T20 Cup Final – Geo Super Erodes its Brand Equity

Did you watch the T20 Final between Pakistan and Sri Lanka on Geo SUper? Did you hear what the commentators said after the winning runs? I couldn’t.  Why? Because the abominable Geo animated character was dancing to the equally repressible jingle ‘Geo to aisey’.  Either a child was at the controls hitting the animation button gleefully, or a mentally retarded employee had gone berserk. What else could it be?


Mind you, the jingle itself isn’t that bad. It was the context in which it was used that made it excruciatingly irritating.  Even when the Lankans hit a single, the Geo jingle would erupt, drowning any comments from the commentators.


In other circumstances, it would even be likable and motivational. In fact when it was used as a complete song with the video of Pakistan team’s heroics, it was the perfect amalgamation. On its own, it’s a brilliant marketing tactic, composing a song with your brand name as its centerpiece. Equally brilliant was the swiftness with which the video of the song was changed to reflect the Pakistani team’s heroics with the bat and bowl in a particular match immediately after the match. This level of flexibility is unheard of in the Pakistani brandscape.


Unfortunately for Geo Super, that’s the only core competency they have. Their excessive advertising is getting on the nerves of their consumers as well. Why? Because sometimes it encroaches upon the live action, making the consumer miss watching some of the bowls bowled. For instance, in the third last over of the T20 Cup Final, the last ball by Udhana was a no-ball. But for some inexplicable reason, the overzealous GEO controller launched a flurry of ads, making the audience all but miss the last ball.


The erosion process is deceptively slow, and by the time, Geo realizes what has happened, all would have been lost. It’s akin to frog-killing technique. Put a frog into hot water and it will instantly jump out. Put the frog in cold water and boil, and the frog would boil to death without a whimper.


While all this is happening, there’s a remarkable opportunity arising for a niche. A channel that can provide uninterrupted programming, especially a sports channel like the South African Super Sports channels. Most of the cable operators for some inexplicable reason block that particular Super Sports channel which is showing an important Pakistan match. The channel Super Sports 2 was broadcasting the T20 Cup but the cable operators  either set that channel at a frequency which was hard to catch or changed the channel altogether.  Whether they are in cahoots with the Geo management is not known. But it appears most likely since Super Sports 2 is back on the cable immediately after the T20 Cup.

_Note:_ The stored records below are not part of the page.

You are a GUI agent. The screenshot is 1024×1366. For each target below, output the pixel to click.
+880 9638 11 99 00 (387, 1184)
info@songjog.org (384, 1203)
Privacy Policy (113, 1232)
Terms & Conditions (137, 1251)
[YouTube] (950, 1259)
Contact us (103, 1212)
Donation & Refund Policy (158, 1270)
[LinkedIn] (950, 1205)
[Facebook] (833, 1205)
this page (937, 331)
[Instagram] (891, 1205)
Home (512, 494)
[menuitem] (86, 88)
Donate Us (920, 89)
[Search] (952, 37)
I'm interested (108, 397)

Of course a channel with no or minimal ads would require to generate revenue from other sources like subscription-based viewing. Die-hard fans would certainly opt for this option.


Geo’s strategy has always been to inundate its broadcast with ads, so much so that 10 minutes of programming would be accompanied by 5 minutes of TVCs.

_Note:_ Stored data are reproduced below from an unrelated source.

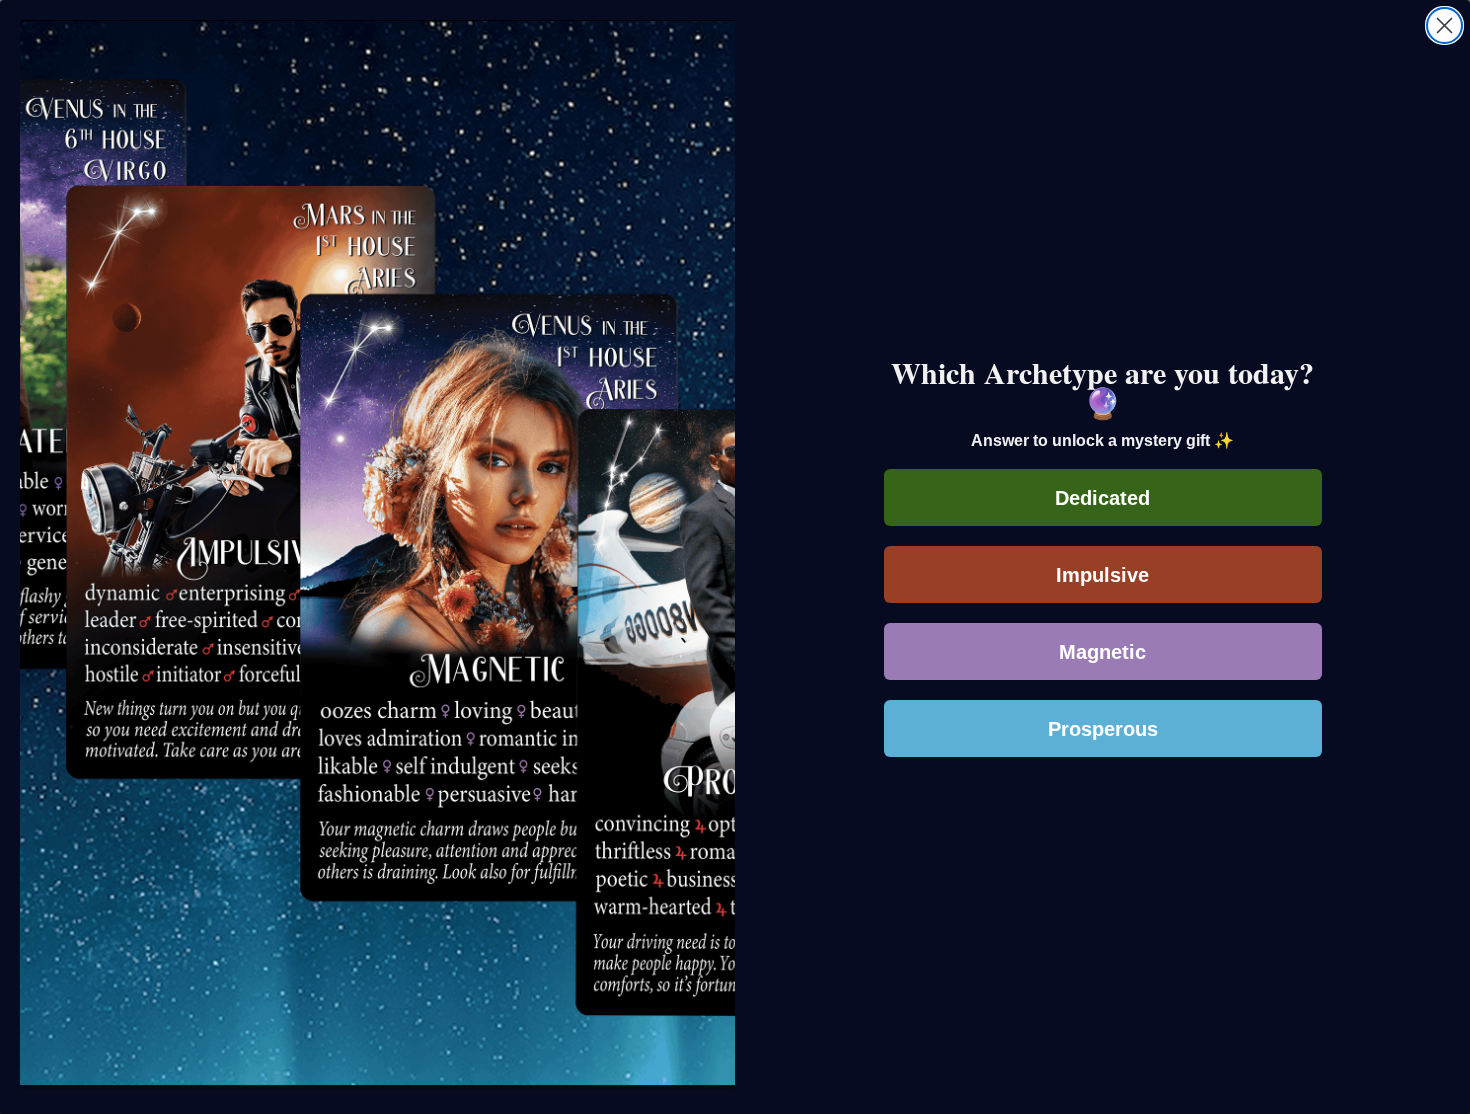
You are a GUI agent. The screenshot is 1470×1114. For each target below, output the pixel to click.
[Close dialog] (1444, 25)
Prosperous (1103, 729)
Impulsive (1102, 575)
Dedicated (1102, 498)
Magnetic (1102, 652)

This strategy not only imparts negative brand preference to the brands being shown in the ad break, (provided if anyone is watching the ads at all) but also erodes the brand equity of the channel itself. But when it comes to Pakistan cricket matches, this strategy is criminal as far as the Pakistani consumer is concerned.


And this strategy is not going to change anytime soon, unless there’s a furious backlash from the consumer. Reason being because of the herd mentality, brands are not going to back off from placing their ad on a spot which is ultra prime, and Geo is not going to reduce the frequency or the length of the ads for obvious financial reasons. Everyone is focused on the short-term; no one gives two hoots about the long-term consequences. If all these hot-shots revise their branding basics, they would realize that brand awareness does not equal brand preference.


Does anyone remember Tele-Fun? Does it still exist? I can still remember almost the entire number sung in a jingle- ‘0900-78601’. Did I get it right? Even if it is still hanging on, has it been able to recover even 10% of the fortune it spent on the launch?


So, did I try it? Nope. Was I even tempted to have a go at it? No. But I do remember the jingle and the visuals and what it was all about. How many consumers were there like me? Can’t say. All I know is not a single acquaintance of mine tried it out. Do you know anyone who did?


So, what happened to it? Did it make it? Where is it now?  Was all the investment for raising brand awareness worth it? Did it convert into brand preference?


Any brand aiming to get a foot-hold in the mind of the consumer for the long-term should seriously ask itself these questions.  A brand is not built in a day. But it can go down the drain pretty soon.